Tidak lama berselang terdengar suara alat berat yang sedang membersihkan puing-puing rumah yang telah mereka hancurkan. Suara kerusakan dari Selatan. Suara yang membangunkan orang-orang yang sedang tidur, suara yang memecah kedamaian para petani, suara yang membawa kabar duka tentang reformasi agraria yang dijanjikan.

“Nah, jangan kau dan teman-temanmu seperti itu,” kata Ibu sambil tersenyum menunjuk ke arah suara alat berat tersebut. “Jangan kalian gunakan ilmu yang kalian dapat untuk merusak atau membantu perusakan. Kalian yang lebih berpendidikan dan berilmu, mestinya kalian yang lebih tahu.”

Soen mengangguk dan tersenyum kepada Ibu. Ia hanya bisa terdiam mendengar kata-katanya, hal-hal itu tidak pernah diberikan guru-guru dan dosen-dosennya. Ia merasa bersalah tak mampu melakukan banyak hal untuk membantu Ibu. Ia tahu yang mereka lawan adalah orang-orang besar, yang di mana sudah pasti orang besar memiliki kuasa, dan di mana ada kuasa, di sana sudah pasti uang berbicara banyak. Makin besar kuasanya, makin besar pula uangnya. Tak mudah memang melawan orang-orang seperti itu, apalagi hanya orang-orang kecil. Tetapi Soen hanya bisa membantu semampunya dan melawan sekuat-kuatnya. Soen ingat kata-kata Ibu “IBU BUMI WIS MARINGI, IBU BUMI DILARANI, IBU BUMI KANG NGADILI.”

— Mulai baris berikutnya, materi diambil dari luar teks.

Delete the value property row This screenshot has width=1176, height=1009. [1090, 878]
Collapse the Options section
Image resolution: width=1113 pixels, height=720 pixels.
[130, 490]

*yue liang dai biao wo de xin di populerkan oleh Teresa Teng

catatan: cerita ini terinspirasi dari ibu posko 26, yang mampu menggunakan bahasa Mandarin, Inggris dan juga Arab

--

--

Literasi.co
Literasi

Media Kooperasi yang diinisiasi oleh Gerakan Literasi Indonesia (GLI)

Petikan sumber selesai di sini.